Participants included the following political representatives:
- Olaf Scholz, Chancellor
- Robert Habeck, Vice-chancellor
- Kamala Harris, Vice President
- Antony Blinken, Secretary of State
- Mélanie Joly, Foreign Minister
- Emmanuel Macron, President
- Annalena Baerbock, Minister for Foreign Affairs
- Boris Pistorius, Minister of Defence
- Ursula von der Leyen, President of the European Commission
- Jens Stoltenberg, NATO Secretary General
- Wang Yi, Chinese Communist Party Politburo foreign chief and Foreign Minister of China
- Andrzej Duda, President
- Francia Márquez, Vice President
- Kaja Kallas, Prime Minister
- Nana Akufo-Addo, President
- Vitali Klitschko, Mayor of Kyiv
- Volodymyr Zelensky, President (virtually).
- Dmytro Kuleba, Minister of Foreign Affairs
- Oleksii Reznikov, Minister of Defence
- UK Rishi Sunak, Prime Minister
- Reza Pahlavi, former Crown Prince of Iran
- Ilham Aliyev, President
- Milo Đukanović, President
- Egils Levits, President
- Gitanas Nausėda, President
- Vjosa Osmani, President
- Stevo Pendarovski, President
- Nataša Pirc Musar, President
- Rumen Radev, President
- Maia Sandu, President
- Mette Frederiksen, Prime Minister
- Bill Gates, American entrepreneur
- Ulf Kristersson, Prime Minister
- Sanna Marin, Prime Minister
- Michael McCaul, Chair of the House Foreign Affairs Committee
- Giorgia Meloni, Prime Minister
- Kyriakos Mitsotakis, Prime Minister
- Phil Murphy, Governor of New Jersey
- Jonas Gahr Støre, Prime Minister
- Alexander De Croo, Prime Minister
- Najla Bouden Romdhane, Prime Minister
- Mohammed Shia' al-Sudani, Prime Minister
- Irakli Gharibashvili, Prime Minister
- Dimitar Kovačevski, Prime Minister
- Saara Kuugongelwa-Amadhila, Prime Minister
- Nikol Pashinyan, Prime Minister
- Andrej Plenković, Prime Minister
- Edi Rama, Prime Minister
- Aleksandar Vučić, President

==Overview==
The conference was dominated by the ongoing Russo-Ukrainian War. Vladimir Putin and his 2022 Russian invasion of Ukraine were discussed by most of the speakers but he was not invited and did not attend. The New York Times reported that the world was tense and fractured as the West also faced confrontation with China and a global South "often dismissive of perceived Western hypocrisy and not always persuaded by the West’s moral indignation over the invasion of Ukraine".
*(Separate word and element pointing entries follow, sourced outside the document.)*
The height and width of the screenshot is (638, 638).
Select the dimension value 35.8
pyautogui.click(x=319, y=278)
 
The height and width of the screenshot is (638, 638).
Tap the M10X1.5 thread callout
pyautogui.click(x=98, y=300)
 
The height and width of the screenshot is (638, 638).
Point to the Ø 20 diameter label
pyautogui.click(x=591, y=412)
Director of the Central Foreign Affairs Commission Office of the Chinese Communist Party (CCP) Wang Yi announced his peace initiative for the 2022 Russian invasion of Ukraine. On the same day US Vice President Kamala Harris urged China not to arm Russia, while she announced that the US "has determined Russia has committed crimes against humanity in Ukraine." US Secretary of State Antony Blinken was adamant that "Any peace has to be consistent with the principles of the United Nations Charter."

Newly minted German Minister of Defence Boris Pistorius witnessed unity which gave him hope about the events in Ukraine:

What I see is a very, very strong unity, the very strong commitment in joint commitment that we want, and we will support Ukraine as long as it takes. And this is very important, a very important signal for the Ukrainian people, which really fights a very, very admirable fight against Russian aggression.
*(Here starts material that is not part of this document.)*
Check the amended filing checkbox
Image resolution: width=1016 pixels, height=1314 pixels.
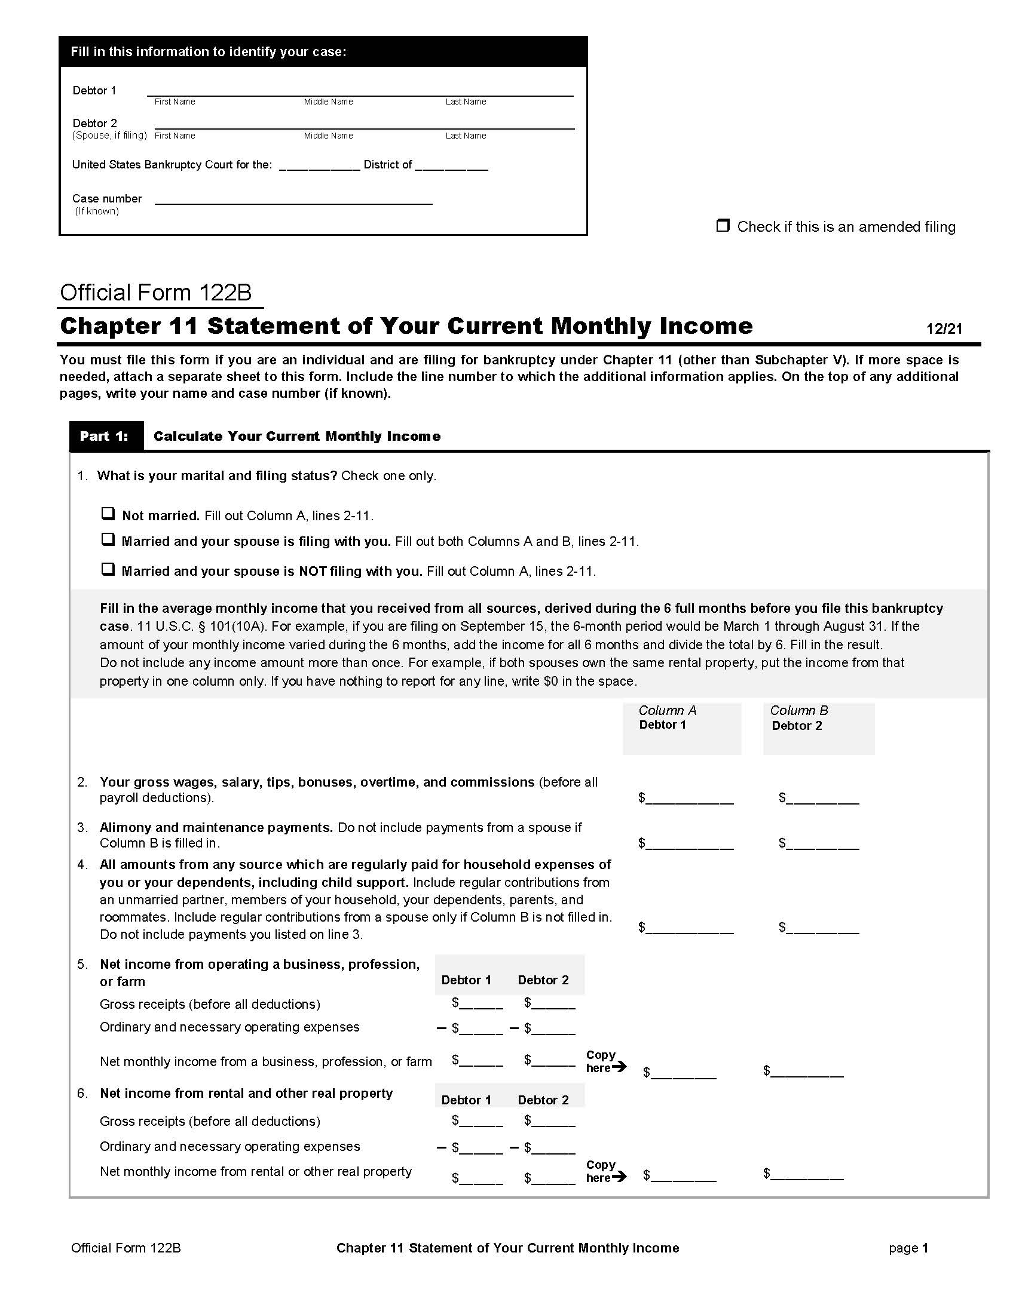723,226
Mikhail Khodorkovsky and Garry Kasparov were invited along with several other guests to discuss "Russia Reimagined: Visions for a Democratic Future".
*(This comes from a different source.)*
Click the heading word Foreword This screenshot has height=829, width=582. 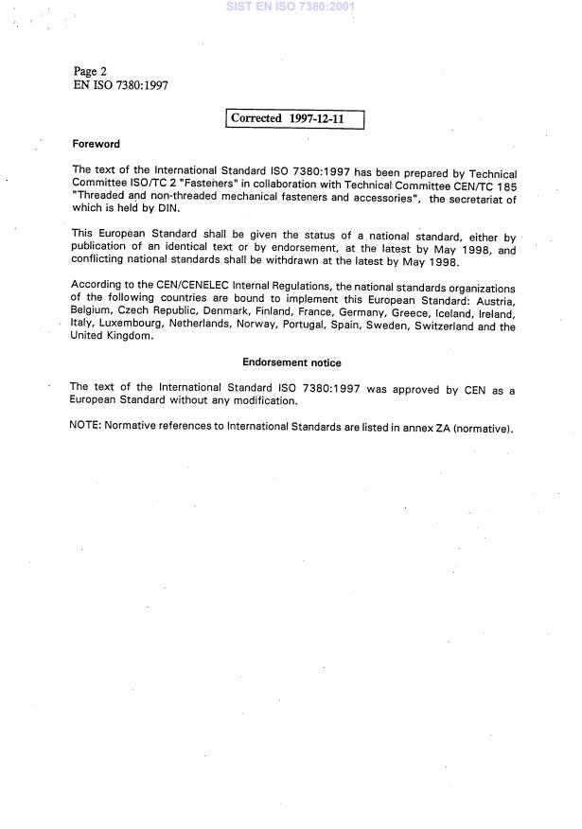(x=96, y=145)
During multiple panel discussions, Vice President of Colombia Francia Márquez and Foreign Minister of Brazil Mauro Vieira concurred in their condemnation of the Russian aggression, but also stated their opposition to a further militarization of the conflict. Márquez called for a new world order, centering life and not militarisation, while Vieira stated that it is necessary to work step by step towards a negotiated settlement in the Russo-Ukrainian war.

At a panel on Iran and the Women, Life, Freedom protests the son of the deposed Shah, Reza Pahlavi, was invited to share his vision for the future of Iran. The International Business Times comments that he has no experience, and is trying to "pluck the fruits of others labor".